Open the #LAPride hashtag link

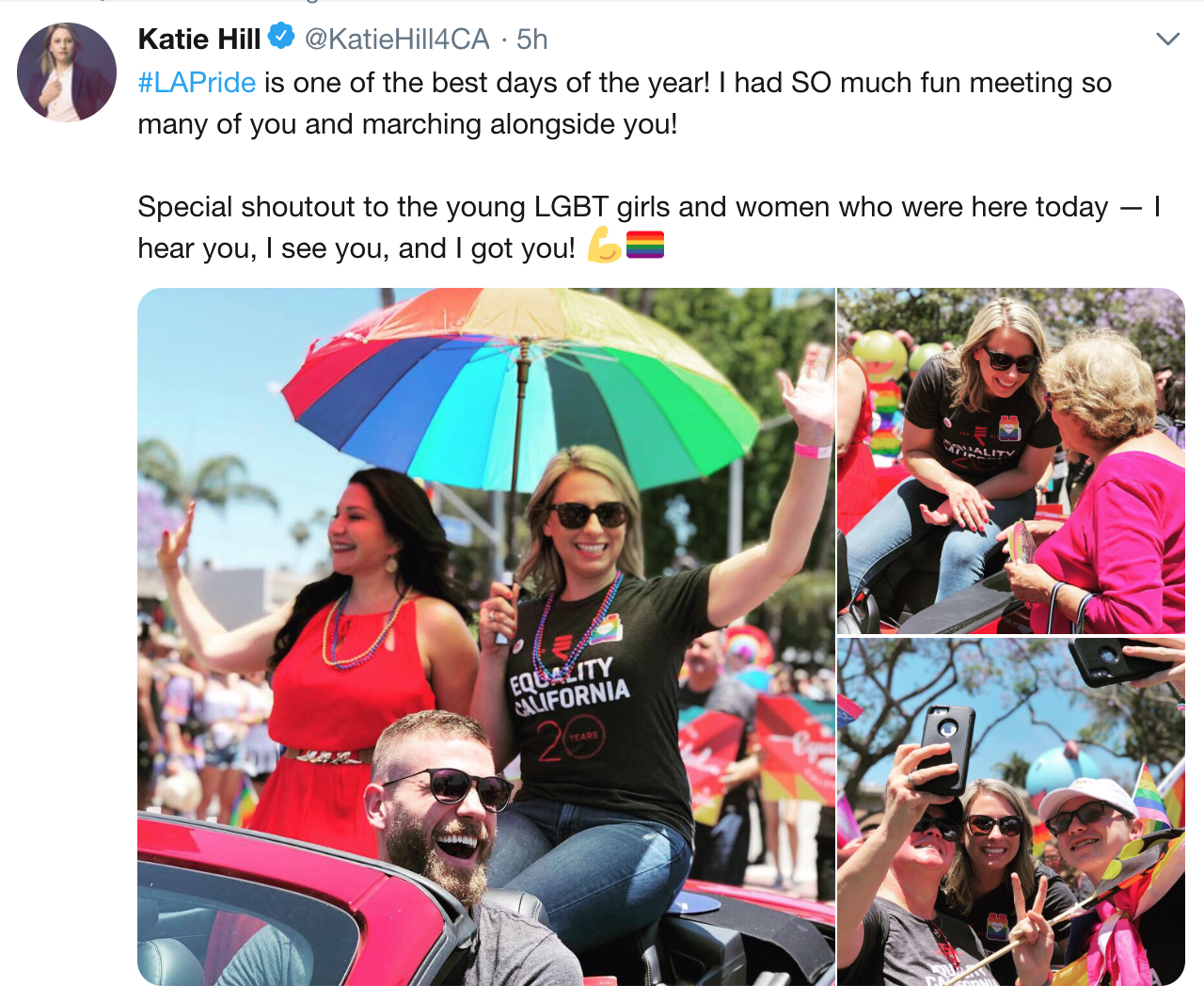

- - -

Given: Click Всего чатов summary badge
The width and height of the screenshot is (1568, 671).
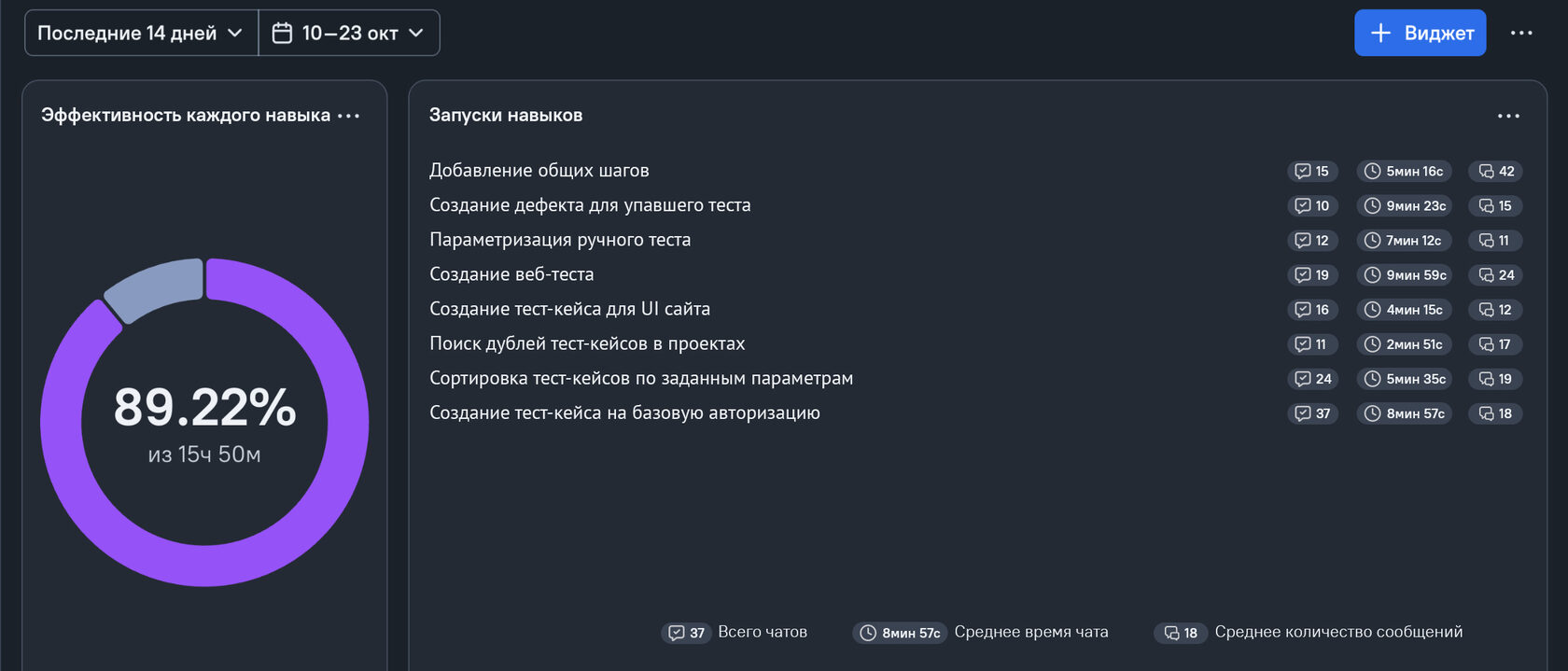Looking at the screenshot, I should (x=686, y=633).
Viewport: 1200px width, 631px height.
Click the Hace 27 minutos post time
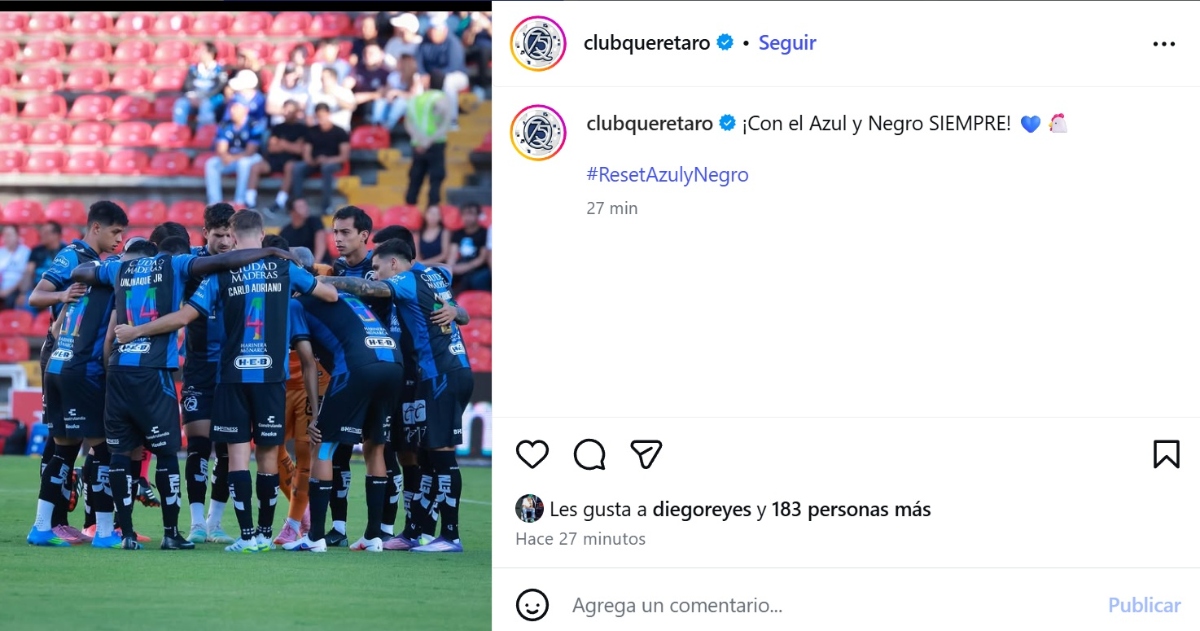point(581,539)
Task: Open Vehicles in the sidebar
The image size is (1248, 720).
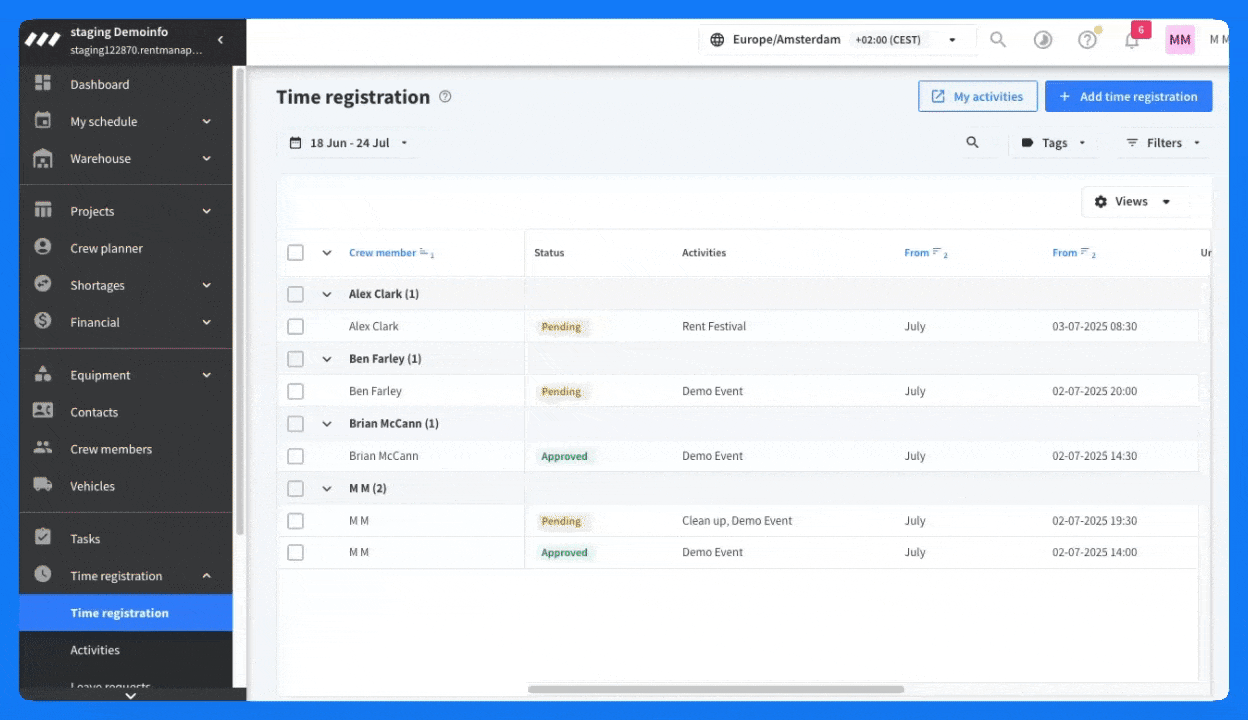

- - -

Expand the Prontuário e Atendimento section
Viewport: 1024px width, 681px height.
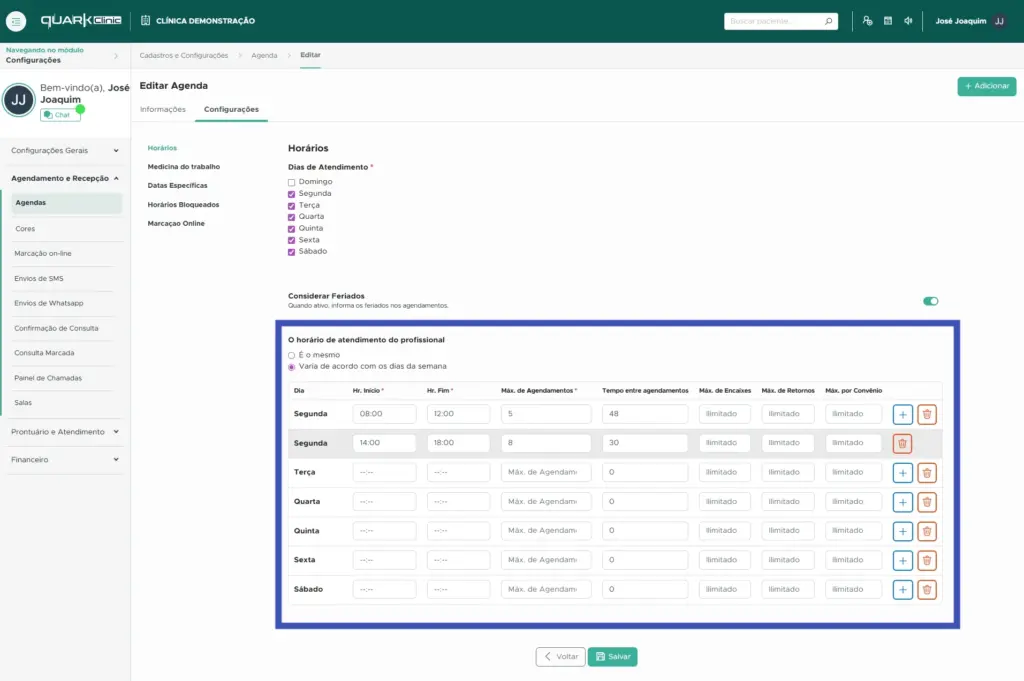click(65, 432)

- - -

Please repeat, exactly as written, the lines in the records above, starting with the one that has "Click the Hace 27 minutos post time" and going on through the one that has "The image size is (1248, 720).". Pictures are to be left out.

EXERCISE OUTPUT
Click the Hace 27 minutos post time
point(581,539)
Task: Open Vehicles in the sidebar
The image size is (1248, 720).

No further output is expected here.